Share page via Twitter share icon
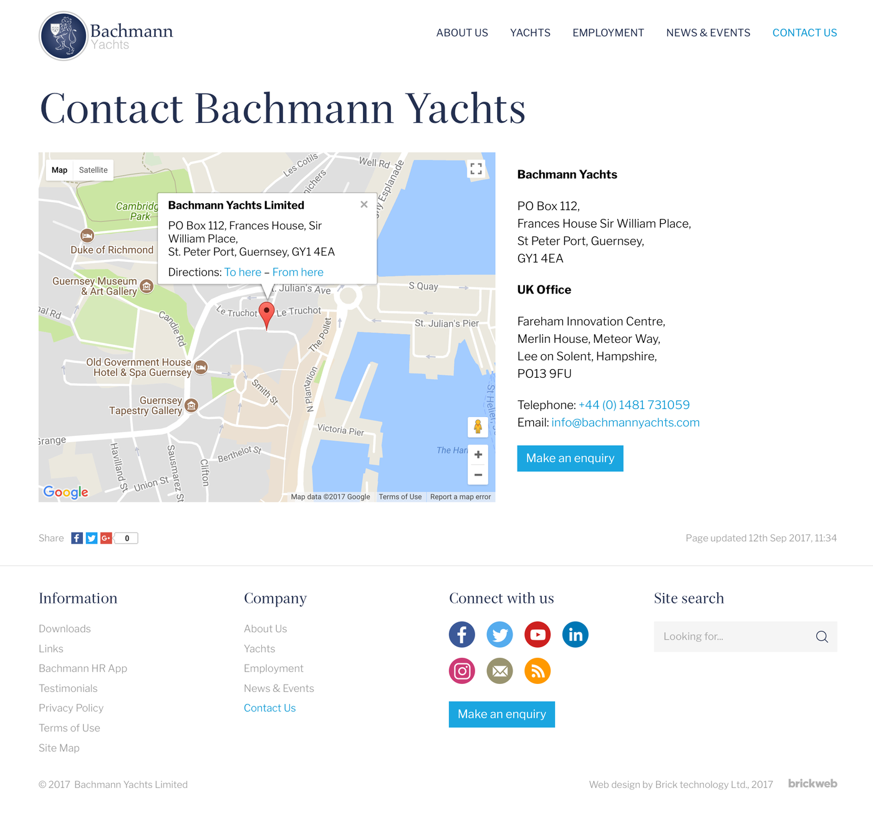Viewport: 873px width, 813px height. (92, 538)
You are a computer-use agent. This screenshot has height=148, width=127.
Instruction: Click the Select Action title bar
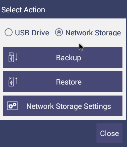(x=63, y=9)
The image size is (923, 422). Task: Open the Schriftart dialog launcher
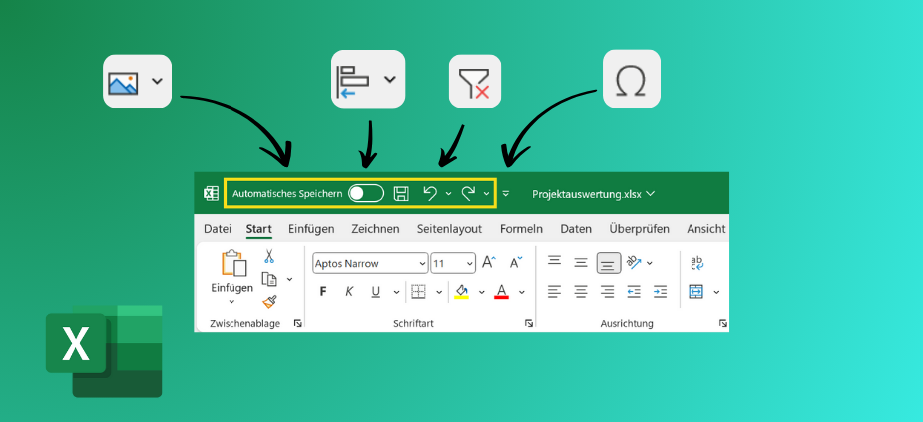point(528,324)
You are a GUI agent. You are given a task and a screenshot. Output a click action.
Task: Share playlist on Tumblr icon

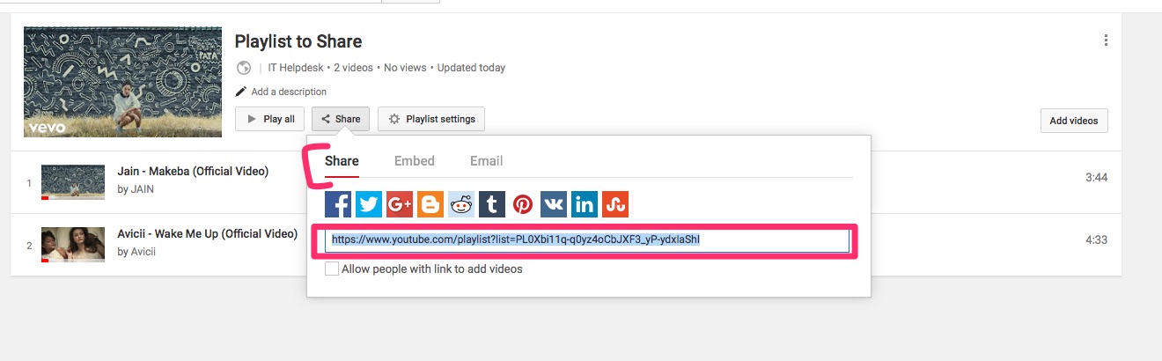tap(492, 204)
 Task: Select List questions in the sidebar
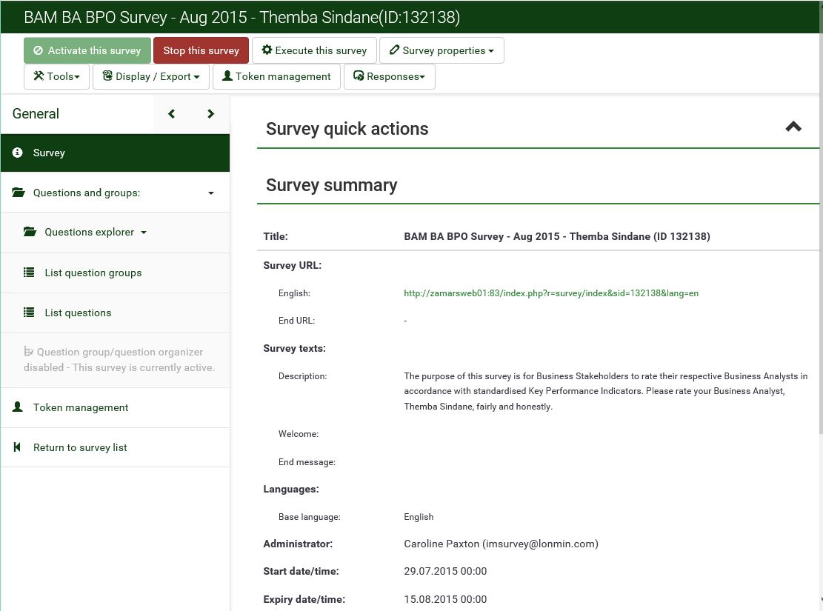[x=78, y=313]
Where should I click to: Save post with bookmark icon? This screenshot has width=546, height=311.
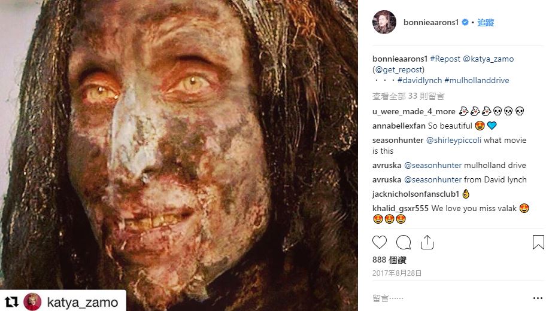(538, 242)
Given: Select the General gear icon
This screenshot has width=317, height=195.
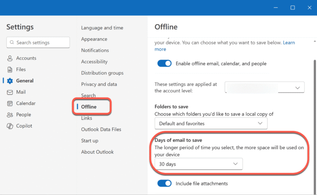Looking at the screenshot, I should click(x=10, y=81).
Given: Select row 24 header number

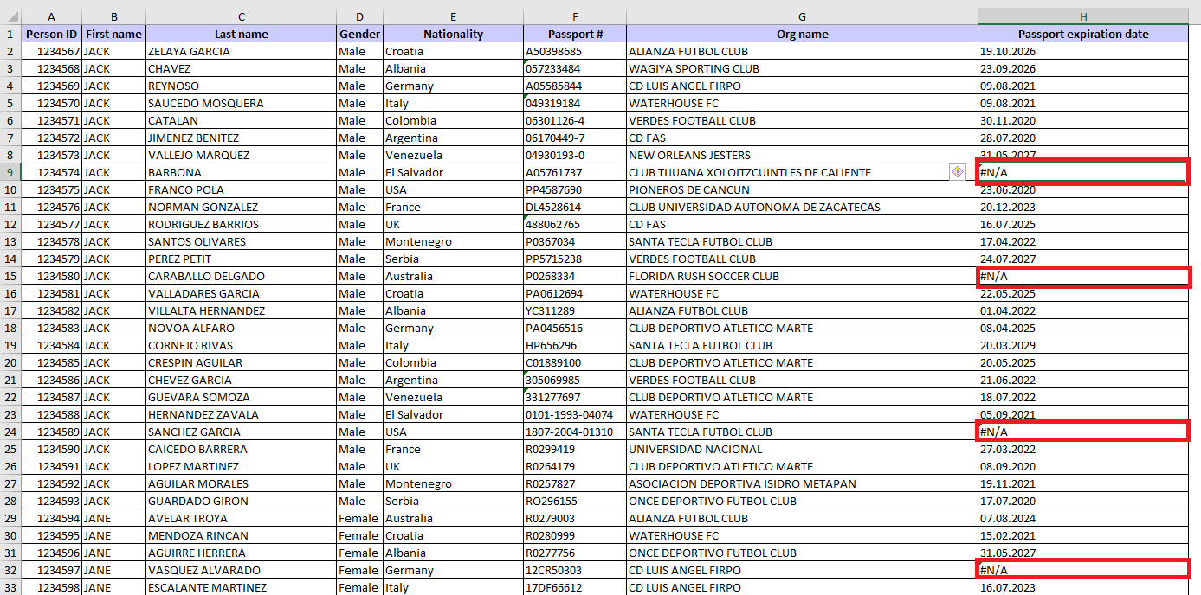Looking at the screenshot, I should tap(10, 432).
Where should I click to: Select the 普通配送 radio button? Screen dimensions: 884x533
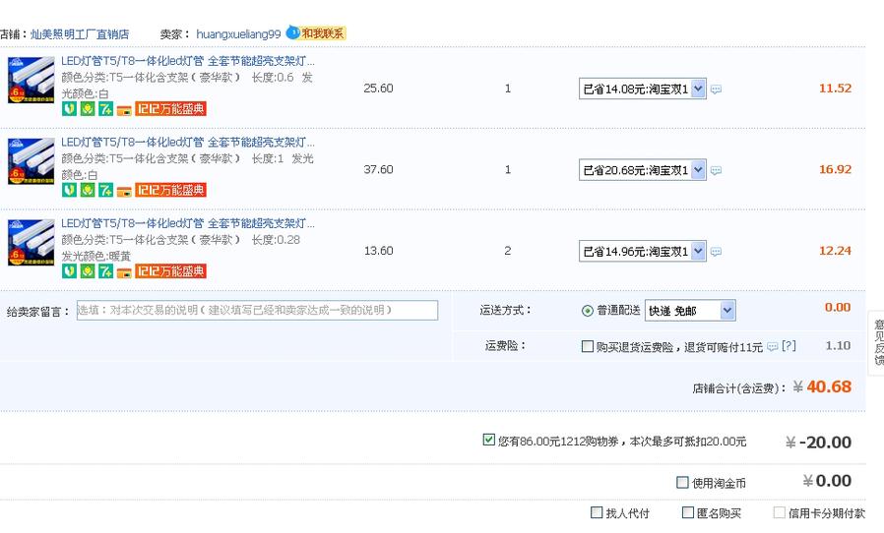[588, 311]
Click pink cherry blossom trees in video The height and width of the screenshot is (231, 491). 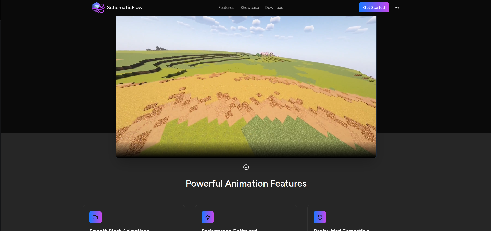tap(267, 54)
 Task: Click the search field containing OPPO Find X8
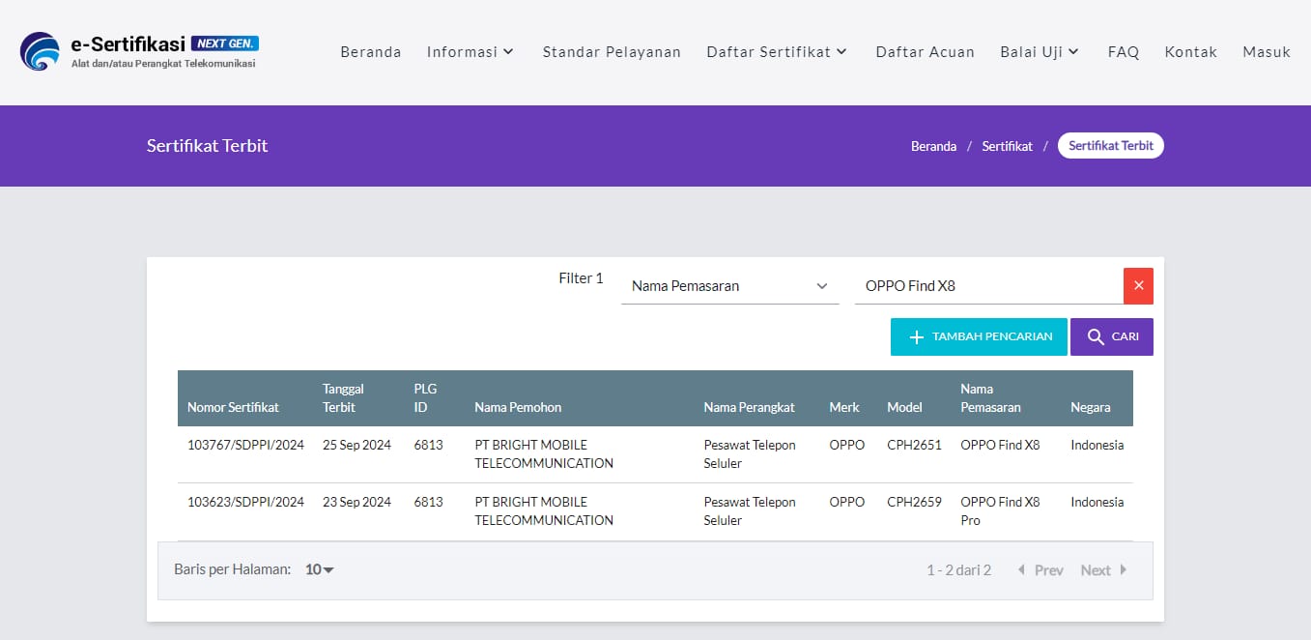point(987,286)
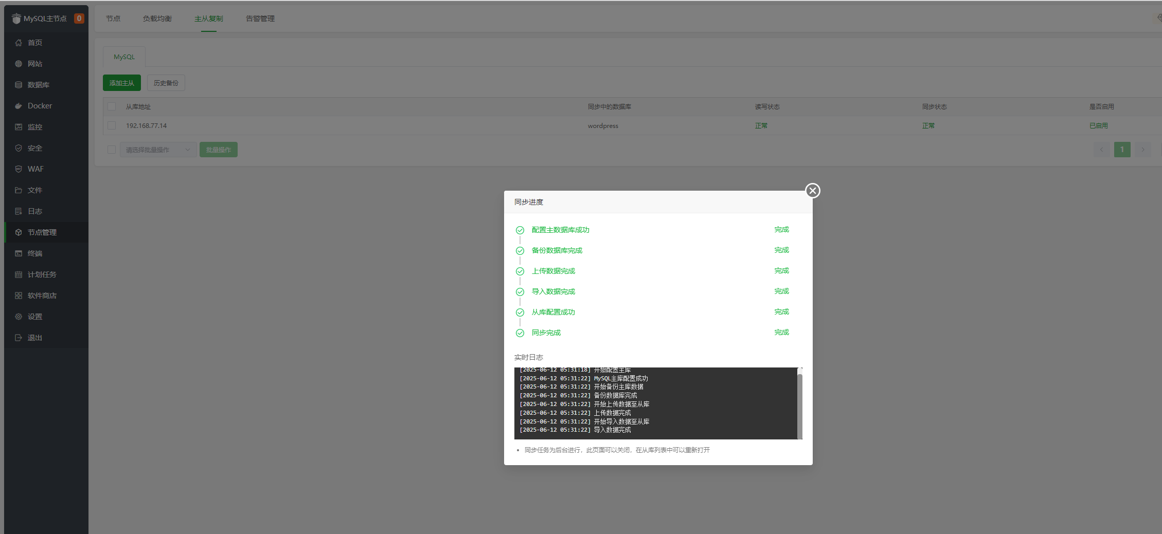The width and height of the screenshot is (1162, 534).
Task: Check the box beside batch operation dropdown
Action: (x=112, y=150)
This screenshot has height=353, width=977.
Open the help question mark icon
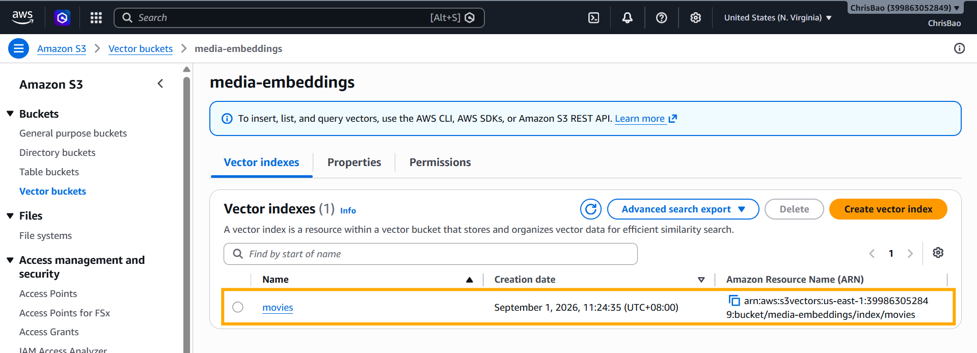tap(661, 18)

################

*What is being asked*
Show the lines from the data above that contain the string "agent".

*Finished task*
You are a computer-use agent. This screenshot has height=148, width=127.
You are a GUI agent. You are given a task and a screenshot. Output a click action.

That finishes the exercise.